Are you entrenched in your lifestyle, vested and satisfied with your life? Many people are. You can amaze yourself when you don't take life personally and treat yourself professionally, instead.

Last night, I taught a class on operating systems as a substitute instructor. First, I administered a multiple-choice test and watched the students/customers in their test-taking modes, remembering when I used to sit behind the desk and try to pick one of four selections on a multiple-choice test. I thought back to a senior class at university where a professor gave a test which required short written answers and a student complained because all the previous tests she'd ever taken were multiple choice or true/false. She felt the instructor was unfairly singling out our class with a new form of test that none of us had supposedly seen before. The professor laughed in the student's face and told her that life is tough, so deal with it like the other students and finish the test. I knew the student - she had been in a team project with me and was the type of person who floated through life, expecting answers to be presented to her to choose from - she reflected the life her parents had led for her (she still lived with her mother and worked at the same company as her mother). I actually looked forward to demonstrating my knowledge of the subject through writing about it, but then again I'm a writer. Not everyone likes to read and write like me.

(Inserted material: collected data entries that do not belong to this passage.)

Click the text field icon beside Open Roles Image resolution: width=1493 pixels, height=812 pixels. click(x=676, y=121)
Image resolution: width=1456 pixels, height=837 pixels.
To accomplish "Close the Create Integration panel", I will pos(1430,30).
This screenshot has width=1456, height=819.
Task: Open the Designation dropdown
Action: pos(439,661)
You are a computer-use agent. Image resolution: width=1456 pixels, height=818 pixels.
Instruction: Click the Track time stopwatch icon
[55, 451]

Life. Sigh... Have we humans built our civilizations such that our decisions are easy-to-pick multiple choice ones? Or is life a normal matter of multiple choice, and short answer / essay questions are abnormal?

The squirrel in the yard that's running from tree to tree is not stopping to write a dissertation on the beauty of trees. Its answer to me is a series of short chatters when I ask it what it's doing in my yard, flicking its tail wildly to emphasize the point it's making.

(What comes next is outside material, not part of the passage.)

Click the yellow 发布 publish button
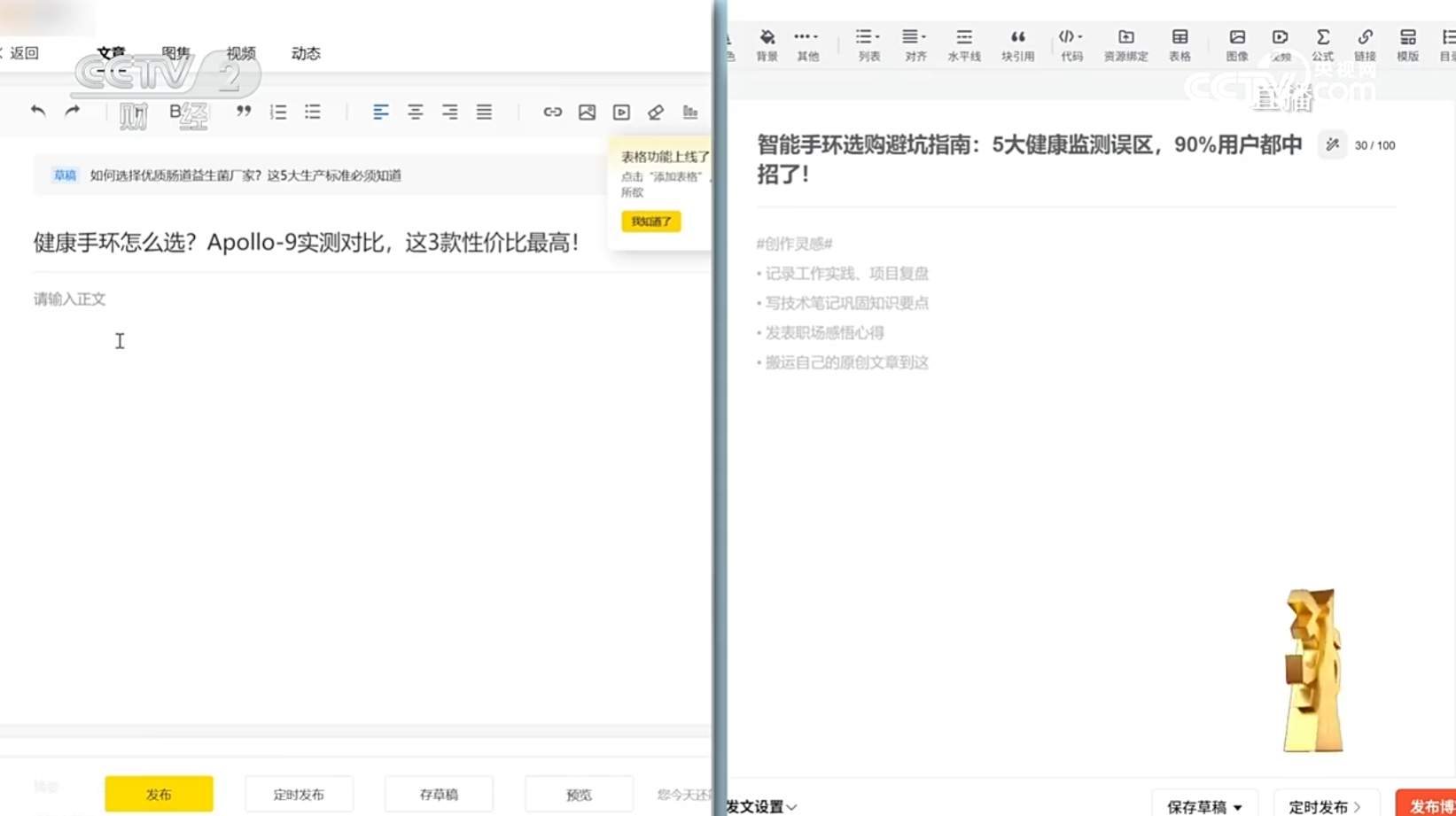The width and height of the screenshot is (1456, 816). tap(159, 794)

I guess the question I'm asking is about the goal of teaching. At the institute where I stand in front of students/customers, my goal is simple - discuss an item and demonstrate the item's practical application. In other words, I'm selling the students practicality. The student/customer wants to know how to put his/her knowledge to use, not discuss theoretical developments in the field of quantum physics as it relates to biological cybernetic research. The Heisenberg uncertainty principle has practical applications for the students/customers but the memorization of Heisenberg's letters to Pauli leading to its formalization is nearly meaningless.

During the lab portion of the class last night, I wondered about the motivation of the students/customers. Some of them wanted to move directly into the lessons on using Linux while others seemed to spend time surfing the Web and not specifically requesting any assistance in installing/loading Linux.

Keep in mind that I don't know anything. My mind is a blank slate. In fact, I have no mind. I have only a set of neuronic/synaptic connections that fire in random sequences, putting false images, smells and conversations into action, making the rest of my body wonder what it's supposed to do with itself. Motivation is a word I can type because my neurochemical pathways push that word out into muscle movements and verify I've used that word in context with my training via feedback from the nerves under the skin of my fingers and the optic nerve at the back of my eyes. My ears join the feedback dance in sensing the sounds of my fingers pressing/banging plastic keys on the computer. All I can do is look at the eyes of the students/customers and try my best to discern what they want/need. I do not know what they want/need. I can guess that some of the students/customers need my assertive nature to assert itself and request that they participate in lab with the rest of the students in order to increase the rich set of synaptic connections in their brain. But maybe listening to L'il Wayne and Kayne West will do the same thing for them. I do not know.

I can try to sell you the importance of knowledge but you have to buy into it on your own. I won't force it on you. I'm not someone's authoritarian figure. I dislike the word "expert." I have a limited set of knowledge myself and look forward to students/customers knowing more than I do. A student/customer can excel without me, of course, and I hope they do.

The institute where I teach is all about being an advocate for the success of the student/customer, reaching beyond the walls of the classroom to help the student/customer see the value in going to class. From my experience, it's all well and good to have faculty who care but there comes a time when the student/customer must find a way to care, to want to overcome obstacles, no matter what the cost. I watched an interview with Dave Chappelle on "Inside The Actors Studio." Dave mentioned that his father told him that he had to know the price he was willing to pay to get what he wanted. That's a universal truth we all face, no matter whether we're amoeba or humans. There's a cost that we all pay to live. We humans have the ability to set a price and keep refreshing the idea of that price in our thoughts as we pursue whatever it is we call living. It's the value of our personal stock, if you will. At what price are you willing to sell yourself?